1. Avoid invasive plants
Chameleon plant can take over a flowerbed.
© University of Wisconsin
Most of these plants spread by runners or underground stems called stolens, which can quickly take over their space and more. These specimens may be described in catalogs or on plants tags as strong or fast growers. Some examples: although excellent as ground cover, chameleon plants (Houttuynia cordata) will smother or choke out nearby plants in the flowerbed. Mint (Mentha) will take over an herb garden, so many gardeners plant it in a large pot rather than in the ground. A few others to avoid: lamb’s ear (Stachys byzantina), gooseneck Loosestrife (Lysimachia clethroides), lily-of the-valley (Covallaria majalis), Roman wormwood (Artemesia pontica) and bishop’s goutweed, sometimes called snow-on-the-mountain, (Aegopodium podagraria ‘variegatum’).
2. Know what you have and use only what you need
Using the wrong garden product is a waste of money and time. Using too much of the product is just as wasteful and may be harmful to plants and the environment. That means you should identify what the problem is before applying a product. If you have bugs on a plant and apply a fungicide, you will still have bugs. If you have crabgrass in the lawn and apply a broadleaf weed killer, you’ll still have crabgrass. If you are unsure of exactly what the problem is in the garden, contact your county extension agent. Click here to find the extension office near you.
3. Right plant, right place
Tree planted too close to house takes toll.
© Jud Scott Consulting Arborist, LLC
Make sure the plant you buy will fit the space. There’s no reason to plant a shrub that will get 10 feet tall and 8 feet wide under the eave, a foot from the house, or next to the driveway. Right plant, right place also reduces pruning chores because a plant can grow its natural size and shape. By the same token, make sure the plants are well suited to the site. Plants that do best in shade, such as Impatiens, should not be planted in full sun because they will die. Those that like dry soil, such as geraniums (Pelargonium), will rot in wet areas. Plants in the wrong place will struggle to survive and their weakened state makes them susceptible to diseases or insects. You can learn more about your specific plant’s needs by reviewing the plant tag information or asking your local garden center.
4. If some is good, more is not always better
Some fertilizer is good, but too much can burn and kill garden plants, vegetables and the lawn. Always read and follow the label directions of the product you use. Too much water probably kills more plants than not enough, so don’t drown your plants.

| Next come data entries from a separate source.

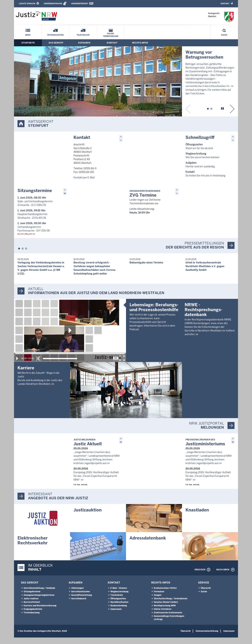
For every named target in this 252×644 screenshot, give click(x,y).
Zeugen (158, 602)
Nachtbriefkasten (119, 608)
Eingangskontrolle (33, 616)
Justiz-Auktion (31, 605)
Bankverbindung (119, 612)
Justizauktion (88, 516)
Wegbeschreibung (120, 598)
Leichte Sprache (27, 4)
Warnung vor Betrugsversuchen (204, 54)
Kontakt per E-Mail (84, 178)
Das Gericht (56, 43)
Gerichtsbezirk (79, 605)
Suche (224, 35)
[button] (208, 108)
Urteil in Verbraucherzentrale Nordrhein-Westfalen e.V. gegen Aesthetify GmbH (205, 272)
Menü (28, 35)
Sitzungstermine (35, 194)
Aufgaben (84, 43)
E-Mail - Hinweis (119, 594)
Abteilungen (77, 594)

Most established plants prefer about 1 inch of rainfall or water from the hose every week to 10 days. Too much water can cause yellow leaves, rot or weak growth. Click here for more tips about water conservation in the garden.
5. Know your zone
USDA Plant Hardiness Zone Map
The U.S. Department of Agriculture has assigned zone numbers to regions, based on the average lowest temperature over a period of time. You need to know this because many plants are rated on plant tags, catalog descriptions and other materials according to their hardiness by USDA Zone numbers. For instance, much of the Midwest is in Zone 5, where the lowest temperatures range from -10 to -20 degrees F. Plants with hardiness rated to these temperatures will be described as Zone 5. Trying to grow plants out of their zone frequently results in the plant dying. Visit the National Arboretum’s website to find the hardiness zone for your area.